Luxury purchasing is on the increase, Ipsos Affluent Intelligence’s latest research from Q4 2018 found, with nearly three-quarters of affluent consumers (73%) reported buying luxury goods in the past year – an increase of 9 points from 64% in Q4 2016. With affluent consumers indicating they anticipate spending more on luxury in the coming year (15% in Q4 2018, compared to just 9% in Q4 2016), successful marketers will need to understand both the rational and emotional elements driving their behavior. Understanding the nuances in the affluent consumers’ views on the concept of luxury will be key to crafting compelling messaging as well as understanding the most effective channels to reach them.

Unsurprisingly, when asked to define what both the terms “luxury” and “premium” means to them, affluent consumers put “high quality” and “cost” at the top of both lists. But, that’s where the similarities end. Our research uncovered a distinct dividing line between emotive and rational drivers in affluent perceptions of these two terms. While affluent consumers see luxury as something that makes them feel and experience something, they tend to view premium as a more general reference to the high end of a product category – something that offers more but isn’t always elegant.  

Luxury is a feeling. To affluent consumers, the term has an aspirational quality that drives their desire to purchase. A large majority (69%) agreed luxury should be about making a consumer feel special, and the terms indulgence (31%) and exclusivity (31%) were two elements they used to define the term luxury. Striving for a sense of prestige offered beyond inherent functionality also serves as a strong motivator and a key element of a luxury experience.

Affluent consumers view the term premium as much more tangible. It is something that’s measurably better, that fulfills benefits and needs, is about attributes you can dimensionalize.

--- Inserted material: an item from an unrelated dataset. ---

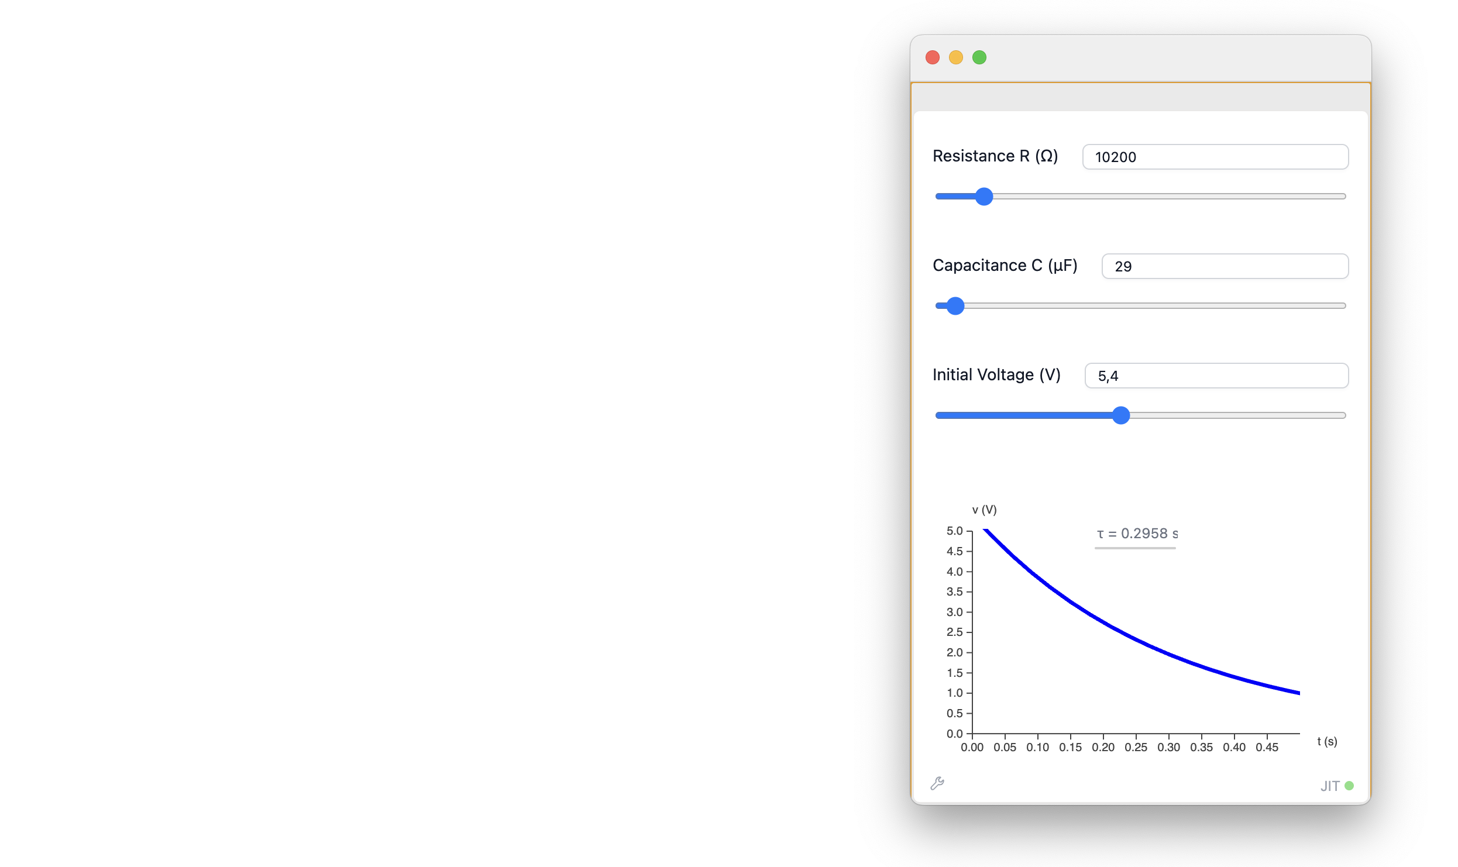Screen dimensions: 1458x867
Task: Click the Initial Voltage slider handle
Action: (x=1120, y=415)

However, that doesn’t necessarily make it uncommon or luxe. They cited excellent design (40%), long-lasting (39%) and excellent reputation (38%) as key associated terms. To them, the term serves an indicator that a premium cost is justified by something providing more features.

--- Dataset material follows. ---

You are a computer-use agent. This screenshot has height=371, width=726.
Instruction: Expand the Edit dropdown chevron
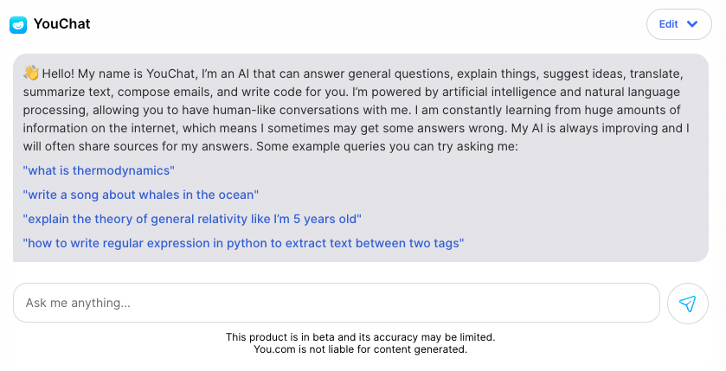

Another key element to consider in marketing within the current luxury landscape is the mixed emotions seen amongst those purchasing luxury goods. Affluent consumers absolutely enjoy the feelings of purchasing luxury goods or being able to access an exclusive experience. But this joy is often paired with a sense of guilt. And that guilt is most often expressed by female and Millennial consumers.

Our research revealed 60% of affluent females feel guilty when making a luxury purchase, compared to just 49% of affluent males. Looking closely at the demographic breakdown, 67% of Millennials report feeling this guilt compared to 55% of those aged 35-49 and 42% of those over the age of 50. These consumers are most caught in the yin-yang duality of luxury purchasing.

This duality and guilt associated with Luxury is a key reason that the term Luxury isn’t viewed universally positively. In fact, just 33% of affluents view the term luxury positively – compared to 51% who view the term Premium in a positive way. And a whopping 16% say they are “not at all positive” towards the term Luxury – vs. only 8% saying that for the term Premium.

This bias can be seen in open-ended answers these consumers provided describing what luxury means to them personally. Luxury was described as “opulence that is almost over the top,” with respondents citing words like abundance, extravagance and indulgence. However, affluent consumers also recognize the high levels of craftsmanship and extra attention to detail and comfort that luxury offers in comparison to mass means. It’s this dichotomy that provides a messaging opportunity for luxury marketers.

Allaying and off-setting the guilt is a key to marketing luxury. Combining the feelings and joy with ideas like empowerment, reward and deserved-ness put luxury in the best light, and can help marketers position their brand, experiences or goods positively in the minds of these consumers.